== Segment start ==
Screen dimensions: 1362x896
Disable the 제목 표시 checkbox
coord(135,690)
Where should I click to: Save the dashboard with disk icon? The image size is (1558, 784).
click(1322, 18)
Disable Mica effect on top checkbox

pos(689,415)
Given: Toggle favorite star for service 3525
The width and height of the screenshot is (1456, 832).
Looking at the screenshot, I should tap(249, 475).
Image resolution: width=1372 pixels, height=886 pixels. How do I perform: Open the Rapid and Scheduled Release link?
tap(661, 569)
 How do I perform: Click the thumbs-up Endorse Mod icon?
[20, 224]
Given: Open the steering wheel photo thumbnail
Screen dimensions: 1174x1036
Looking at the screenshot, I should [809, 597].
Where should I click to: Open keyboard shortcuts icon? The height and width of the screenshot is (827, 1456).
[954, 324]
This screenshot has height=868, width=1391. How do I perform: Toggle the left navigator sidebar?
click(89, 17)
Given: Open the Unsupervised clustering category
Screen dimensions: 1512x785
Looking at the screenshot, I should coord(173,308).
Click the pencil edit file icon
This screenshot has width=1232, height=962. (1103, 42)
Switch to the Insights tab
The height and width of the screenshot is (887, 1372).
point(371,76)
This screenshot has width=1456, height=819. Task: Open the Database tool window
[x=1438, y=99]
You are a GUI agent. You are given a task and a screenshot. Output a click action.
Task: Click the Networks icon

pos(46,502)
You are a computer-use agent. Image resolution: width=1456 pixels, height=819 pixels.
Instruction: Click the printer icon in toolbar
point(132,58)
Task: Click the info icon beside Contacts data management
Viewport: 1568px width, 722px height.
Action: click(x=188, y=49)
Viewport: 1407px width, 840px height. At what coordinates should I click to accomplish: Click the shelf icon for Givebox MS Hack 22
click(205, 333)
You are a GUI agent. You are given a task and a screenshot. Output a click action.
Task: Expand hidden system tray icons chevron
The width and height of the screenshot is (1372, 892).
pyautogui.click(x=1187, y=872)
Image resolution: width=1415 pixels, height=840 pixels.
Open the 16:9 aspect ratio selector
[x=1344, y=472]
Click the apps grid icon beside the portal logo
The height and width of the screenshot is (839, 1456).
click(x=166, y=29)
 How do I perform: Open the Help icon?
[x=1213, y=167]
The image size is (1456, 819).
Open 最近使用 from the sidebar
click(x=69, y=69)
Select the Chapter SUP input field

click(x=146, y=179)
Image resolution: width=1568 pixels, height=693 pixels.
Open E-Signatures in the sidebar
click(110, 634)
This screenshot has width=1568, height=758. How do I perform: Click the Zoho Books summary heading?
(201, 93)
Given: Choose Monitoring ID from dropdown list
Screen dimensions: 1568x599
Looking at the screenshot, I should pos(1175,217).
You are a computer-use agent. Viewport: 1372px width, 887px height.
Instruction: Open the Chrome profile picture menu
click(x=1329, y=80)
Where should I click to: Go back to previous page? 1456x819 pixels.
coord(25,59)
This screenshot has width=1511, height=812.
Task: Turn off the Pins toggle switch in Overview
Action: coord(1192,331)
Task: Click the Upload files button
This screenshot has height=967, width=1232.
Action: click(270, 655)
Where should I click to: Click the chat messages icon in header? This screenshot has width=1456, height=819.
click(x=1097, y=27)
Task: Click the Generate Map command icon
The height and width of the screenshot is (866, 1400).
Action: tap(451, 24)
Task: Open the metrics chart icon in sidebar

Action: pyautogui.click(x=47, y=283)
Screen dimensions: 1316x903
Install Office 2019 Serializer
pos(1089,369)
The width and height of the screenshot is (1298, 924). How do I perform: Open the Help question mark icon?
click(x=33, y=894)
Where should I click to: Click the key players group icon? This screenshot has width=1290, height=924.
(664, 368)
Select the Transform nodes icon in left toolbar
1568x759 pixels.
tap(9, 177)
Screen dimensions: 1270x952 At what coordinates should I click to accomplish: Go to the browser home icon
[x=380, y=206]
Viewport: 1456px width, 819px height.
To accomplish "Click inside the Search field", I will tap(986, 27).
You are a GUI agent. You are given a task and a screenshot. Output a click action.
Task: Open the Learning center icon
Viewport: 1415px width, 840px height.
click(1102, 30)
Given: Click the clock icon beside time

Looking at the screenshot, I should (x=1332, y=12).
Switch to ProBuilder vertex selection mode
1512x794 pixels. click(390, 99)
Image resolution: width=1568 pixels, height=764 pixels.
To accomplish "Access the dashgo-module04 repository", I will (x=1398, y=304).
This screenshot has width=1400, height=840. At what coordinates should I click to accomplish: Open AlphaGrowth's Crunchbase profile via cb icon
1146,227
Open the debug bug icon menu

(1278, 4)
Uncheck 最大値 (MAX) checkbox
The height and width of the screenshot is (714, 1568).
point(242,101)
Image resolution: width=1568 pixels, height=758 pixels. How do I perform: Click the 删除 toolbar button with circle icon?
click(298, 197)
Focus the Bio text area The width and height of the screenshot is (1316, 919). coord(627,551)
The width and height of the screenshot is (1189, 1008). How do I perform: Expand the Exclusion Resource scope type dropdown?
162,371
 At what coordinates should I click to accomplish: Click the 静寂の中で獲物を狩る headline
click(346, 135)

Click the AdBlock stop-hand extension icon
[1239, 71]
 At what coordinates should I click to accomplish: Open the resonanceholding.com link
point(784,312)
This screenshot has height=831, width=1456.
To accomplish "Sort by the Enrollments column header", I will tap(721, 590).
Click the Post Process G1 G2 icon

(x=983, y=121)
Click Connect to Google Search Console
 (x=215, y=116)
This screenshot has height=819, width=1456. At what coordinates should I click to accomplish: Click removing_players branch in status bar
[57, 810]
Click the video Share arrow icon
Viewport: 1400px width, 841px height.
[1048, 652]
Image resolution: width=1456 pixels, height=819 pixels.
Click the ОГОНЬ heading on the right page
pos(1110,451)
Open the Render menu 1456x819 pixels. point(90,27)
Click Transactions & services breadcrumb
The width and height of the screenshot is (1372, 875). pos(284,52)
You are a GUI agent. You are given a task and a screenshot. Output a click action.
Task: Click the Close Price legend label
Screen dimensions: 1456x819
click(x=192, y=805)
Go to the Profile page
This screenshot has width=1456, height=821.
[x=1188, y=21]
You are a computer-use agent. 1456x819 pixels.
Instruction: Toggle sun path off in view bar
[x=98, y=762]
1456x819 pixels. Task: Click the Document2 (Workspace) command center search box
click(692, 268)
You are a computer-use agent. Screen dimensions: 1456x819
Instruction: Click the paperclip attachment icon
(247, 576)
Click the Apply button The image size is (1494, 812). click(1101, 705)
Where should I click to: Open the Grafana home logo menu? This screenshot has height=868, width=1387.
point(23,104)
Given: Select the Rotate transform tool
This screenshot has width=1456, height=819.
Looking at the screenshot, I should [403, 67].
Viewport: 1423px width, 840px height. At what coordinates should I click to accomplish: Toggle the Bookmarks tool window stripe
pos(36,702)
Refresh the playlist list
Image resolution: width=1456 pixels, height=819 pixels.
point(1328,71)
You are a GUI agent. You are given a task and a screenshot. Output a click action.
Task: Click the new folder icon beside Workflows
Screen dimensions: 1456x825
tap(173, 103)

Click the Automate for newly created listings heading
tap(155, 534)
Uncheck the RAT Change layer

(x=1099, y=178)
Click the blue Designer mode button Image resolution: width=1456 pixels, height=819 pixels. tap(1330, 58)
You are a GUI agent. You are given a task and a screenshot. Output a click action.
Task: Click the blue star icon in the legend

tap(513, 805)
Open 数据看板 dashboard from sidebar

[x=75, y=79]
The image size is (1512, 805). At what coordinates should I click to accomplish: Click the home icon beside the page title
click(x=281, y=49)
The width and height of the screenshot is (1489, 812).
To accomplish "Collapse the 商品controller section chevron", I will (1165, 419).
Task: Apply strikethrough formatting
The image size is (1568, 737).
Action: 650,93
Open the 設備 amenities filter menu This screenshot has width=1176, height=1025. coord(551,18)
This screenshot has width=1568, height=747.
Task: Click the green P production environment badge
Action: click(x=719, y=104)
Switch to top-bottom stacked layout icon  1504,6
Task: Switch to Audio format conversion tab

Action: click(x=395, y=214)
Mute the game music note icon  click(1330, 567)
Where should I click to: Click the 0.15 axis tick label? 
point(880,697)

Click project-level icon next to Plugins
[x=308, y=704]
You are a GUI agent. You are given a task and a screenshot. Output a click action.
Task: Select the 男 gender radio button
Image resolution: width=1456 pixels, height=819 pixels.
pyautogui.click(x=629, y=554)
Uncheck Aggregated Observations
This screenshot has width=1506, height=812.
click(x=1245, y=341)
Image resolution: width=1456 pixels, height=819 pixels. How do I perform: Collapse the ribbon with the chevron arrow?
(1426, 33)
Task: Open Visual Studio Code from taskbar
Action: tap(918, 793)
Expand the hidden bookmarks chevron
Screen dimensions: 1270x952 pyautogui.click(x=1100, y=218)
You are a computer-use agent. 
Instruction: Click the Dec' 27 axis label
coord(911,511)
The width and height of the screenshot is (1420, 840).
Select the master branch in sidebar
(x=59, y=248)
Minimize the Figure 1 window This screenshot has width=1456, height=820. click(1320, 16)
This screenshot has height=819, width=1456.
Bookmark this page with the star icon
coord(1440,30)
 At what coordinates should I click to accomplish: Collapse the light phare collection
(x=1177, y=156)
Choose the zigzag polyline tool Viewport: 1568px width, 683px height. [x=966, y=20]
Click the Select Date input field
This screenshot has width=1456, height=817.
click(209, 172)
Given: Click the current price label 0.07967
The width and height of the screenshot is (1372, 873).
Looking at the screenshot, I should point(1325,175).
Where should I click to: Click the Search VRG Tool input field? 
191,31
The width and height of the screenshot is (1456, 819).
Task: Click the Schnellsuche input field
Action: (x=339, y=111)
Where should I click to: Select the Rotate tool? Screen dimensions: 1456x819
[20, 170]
== Segment end ==
▶ _Your instructions_:
The lines from the beginning of the records through the line containing "Given: Toggle favorite star for service 3525" should be reproduced exactly. Include nothing else.

▶ _Response box_:
Screen dimensions: 1362x896
Disable the 제목 표시 checkbox
coord(135,690)
Where should I click to: Save the dashboard with disk icon? The image size is (1558, 784).
click(1322, 18)
Disable Mica effect on top checkbox

pos(689,415)
Given: Toggle favorite star for service 3525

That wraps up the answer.